ÉNONCÉ 1 — Recopiez le passage du texte sur le management package qui s'ouvre sur les mots « Un management package » et se termine par « (LBO) par exemple. ».

TEXTE À LIRE —
L’utilisation du management package est devenue très fréquente dans le monde des affaires. Mais encore faut-il bien comprendre son utilité et en saisir les nuances pour pouvoir négocier correctement votre package. Cet article vous livre les conseils exclusifs d’un avocat spécialisé dans le conseil auprès des startups et de leurs managers afin d’aligner leurs intérêts respectifs.
Comprendre le management package
Dans quel cadre ?
Un management package est constitué d’un ensemble d’outils permettant aux cadres et dirigeants d’une entreprise de souscrire au capital d’une société afin de pouvoir bénéficier d’un intéressement aux résultats. L’objectif est d’aligner les intérêts de la société avec ceux de ses collaborateurs.
Le management package est utilisé soit par des startups, soit dans des opérations de private equity, et opération de Leverage Buy-Out (LBO) par exemple.

ÉNONCÉ 2 — Réécrivez les lignes fournies, depuis leur début jusqu'à la ligne contenant « Detect which cell » comprise, en remplaçant « Qualified » par « Selected » sans rien modifier d'autre. Laissez les images de côté et ne donnez que ces lignes.

LIGNES FOURNIES —
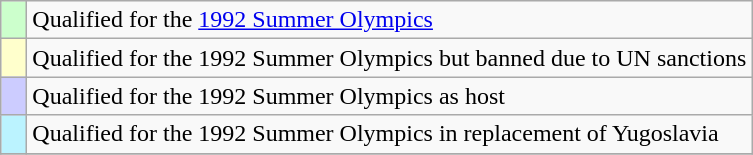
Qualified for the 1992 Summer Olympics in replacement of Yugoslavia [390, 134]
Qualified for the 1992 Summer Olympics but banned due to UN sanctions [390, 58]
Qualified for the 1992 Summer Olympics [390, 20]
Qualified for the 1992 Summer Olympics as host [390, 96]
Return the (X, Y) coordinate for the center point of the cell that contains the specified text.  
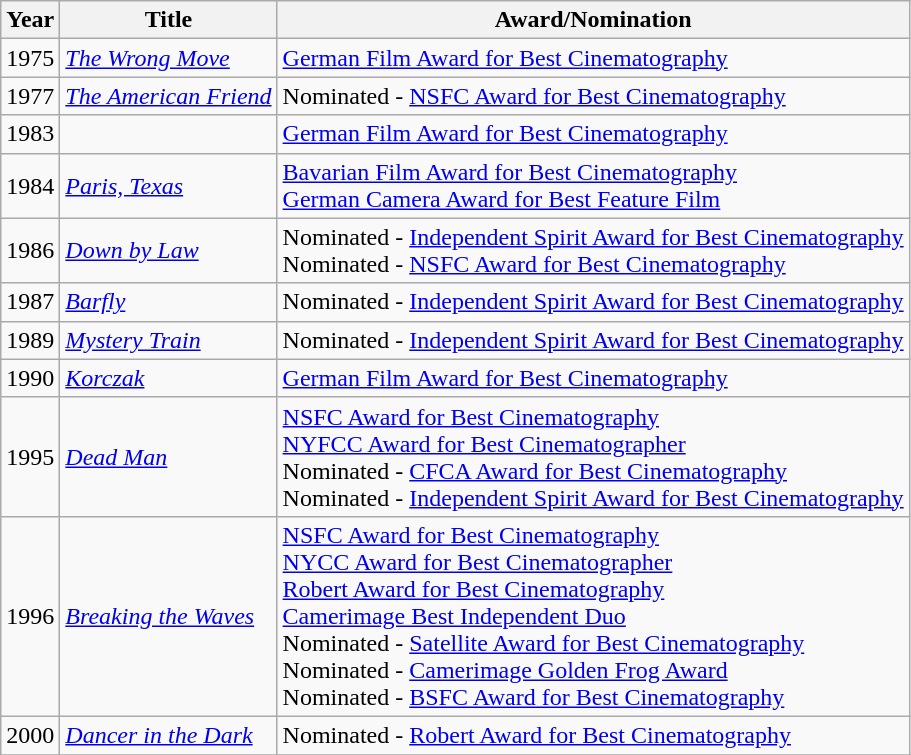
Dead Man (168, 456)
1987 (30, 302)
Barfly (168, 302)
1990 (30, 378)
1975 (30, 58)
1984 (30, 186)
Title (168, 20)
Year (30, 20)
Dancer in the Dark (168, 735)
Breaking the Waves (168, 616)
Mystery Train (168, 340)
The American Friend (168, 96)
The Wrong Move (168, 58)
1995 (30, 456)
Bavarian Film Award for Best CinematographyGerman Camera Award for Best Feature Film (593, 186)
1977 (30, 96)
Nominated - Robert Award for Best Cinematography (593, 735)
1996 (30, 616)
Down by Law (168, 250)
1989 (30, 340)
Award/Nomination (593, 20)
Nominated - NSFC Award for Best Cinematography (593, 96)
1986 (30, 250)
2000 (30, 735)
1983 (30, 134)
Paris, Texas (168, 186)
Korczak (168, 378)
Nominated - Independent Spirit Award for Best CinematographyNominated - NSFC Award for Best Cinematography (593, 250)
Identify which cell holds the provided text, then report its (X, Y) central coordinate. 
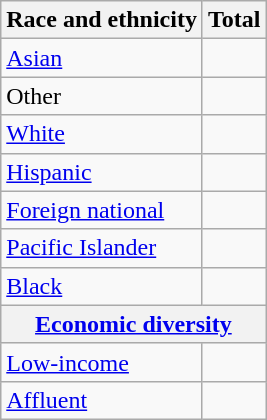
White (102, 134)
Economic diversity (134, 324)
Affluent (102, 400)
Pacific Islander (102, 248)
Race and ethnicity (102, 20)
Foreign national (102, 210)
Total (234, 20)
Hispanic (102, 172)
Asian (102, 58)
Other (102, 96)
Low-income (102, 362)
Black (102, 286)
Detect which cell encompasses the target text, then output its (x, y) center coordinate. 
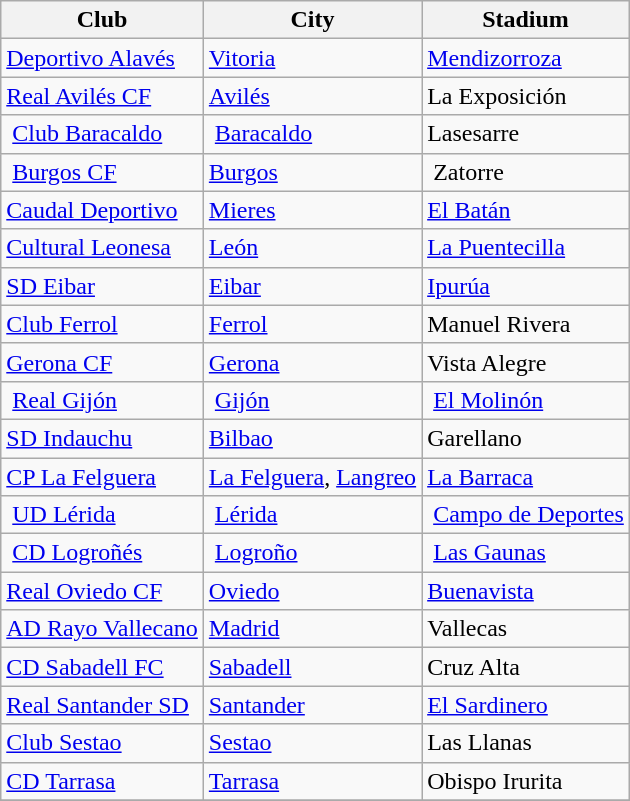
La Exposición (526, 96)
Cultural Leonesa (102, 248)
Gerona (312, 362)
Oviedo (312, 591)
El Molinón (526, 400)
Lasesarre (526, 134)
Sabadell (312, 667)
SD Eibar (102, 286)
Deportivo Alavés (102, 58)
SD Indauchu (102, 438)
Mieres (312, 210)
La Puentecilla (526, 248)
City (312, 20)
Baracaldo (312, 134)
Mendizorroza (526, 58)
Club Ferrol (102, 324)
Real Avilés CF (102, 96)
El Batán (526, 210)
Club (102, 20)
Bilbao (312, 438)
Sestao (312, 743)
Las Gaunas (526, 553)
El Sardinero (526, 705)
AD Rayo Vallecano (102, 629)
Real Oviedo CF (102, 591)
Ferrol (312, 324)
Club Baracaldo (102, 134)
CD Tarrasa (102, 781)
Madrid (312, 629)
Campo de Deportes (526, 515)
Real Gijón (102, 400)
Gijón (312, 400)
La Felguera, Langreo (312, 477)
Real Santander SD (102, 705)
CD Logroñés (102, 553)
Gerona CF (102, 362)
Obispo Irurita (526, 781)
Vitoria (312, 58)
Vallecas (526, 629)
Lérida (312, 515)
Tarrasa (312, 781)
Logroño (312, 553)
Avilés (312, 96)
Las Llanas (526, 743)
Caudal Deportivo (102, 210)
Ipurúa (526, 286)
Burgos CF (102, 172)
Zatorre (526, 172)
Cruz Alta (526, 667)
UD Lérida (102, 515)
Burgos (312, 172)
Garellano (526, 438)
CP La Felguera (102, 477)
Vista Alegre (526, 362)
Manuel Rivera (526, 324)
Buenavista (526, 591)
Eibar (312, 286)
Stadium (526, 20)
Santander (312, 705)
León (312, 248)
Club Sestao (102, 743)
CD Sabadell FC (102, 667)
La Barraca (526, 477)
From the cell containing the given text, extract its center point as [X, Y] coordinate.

CORRIGÉ 1 —
Un management package est constitué d’un ensemble d’outils permettant aux cadres et dirigeants d’une entreprise de souscrire au capital d’une société afin de pouvoir bénéficier d’un intéressement aux résultats. L’objectif est d’aligner les intérêts de la société avec ceux de ses collaborateurs.
Le management package est utilisé soit par des startups, soit dans des opérations de private equity, et opération de Leverage Buy-Out (LBO) par exemple.

CORRIGÉ 2 —
Selected for the 1992 Summer Olympics in replacement of Yugoslavia [390, 134]
Selected for the 1992 Summer Olympics but banned due to UN sanctions [390, 58]
Selected for the 1992 Summer Olympics [390, 20]
Selected for the 1992 Summer Olympics as host [390, 96]
Return the (X, Y) coordinate for the center point of the cell that contains the specified text.  
Dead Man (168, 456)
1987 (30, 302)
Barfly (168, 302)
1990 (30, 378)
1975 (30, 58)
1984 (30, 186)
Title (168, 20)
Year (30, 20)
Dancer in the Dark (168, 735)
Breaking the Waves (168, 616)
Mystery Train (168, 340)
The American Friend (168, 96)
The Wrong Move (168, 58)
1995 (30, 456)
Bavarian Film Award for Best CinematographyGerman Camera Award for Best Feature Film (593, 186)
1977 (30, 96)
Nominated - Robert Award for Best Cinematography (593, 735)
1996 (30, 616)
Down by Law (168, 250)
1989 (30, 340)
Award/Nomination (593, 20)
Nominated - NSFC Award for Best Cinematography (593, 96)
1986 (30, 250)
2000 (30, 735)
1983 (30, 134)
Paris, Texas (168, 186)
Korczak (168, 378)
Nominated - Independent Spirit Award for Best CinematographyNominated - NSFC Award for Best Cinematography (593, 250)
Identify which cell holds the provided text, then report its (X, Y) central coordinate. 
White (102, 134)
Economic diversity (134, 324)
Affluent (102, 400)
Pacific Islander (102, 248)
Race and ethnicity (102, 20)
Foreign national (102, 210)
Total (234, 20)
Hispanic (102, 172)
Asian (102, 58)
Other (102, 96)
Low-income (102, 362)
Black (102, 286)
Detect which cell encompasses the target text, then output its (x, y) center coordinate. 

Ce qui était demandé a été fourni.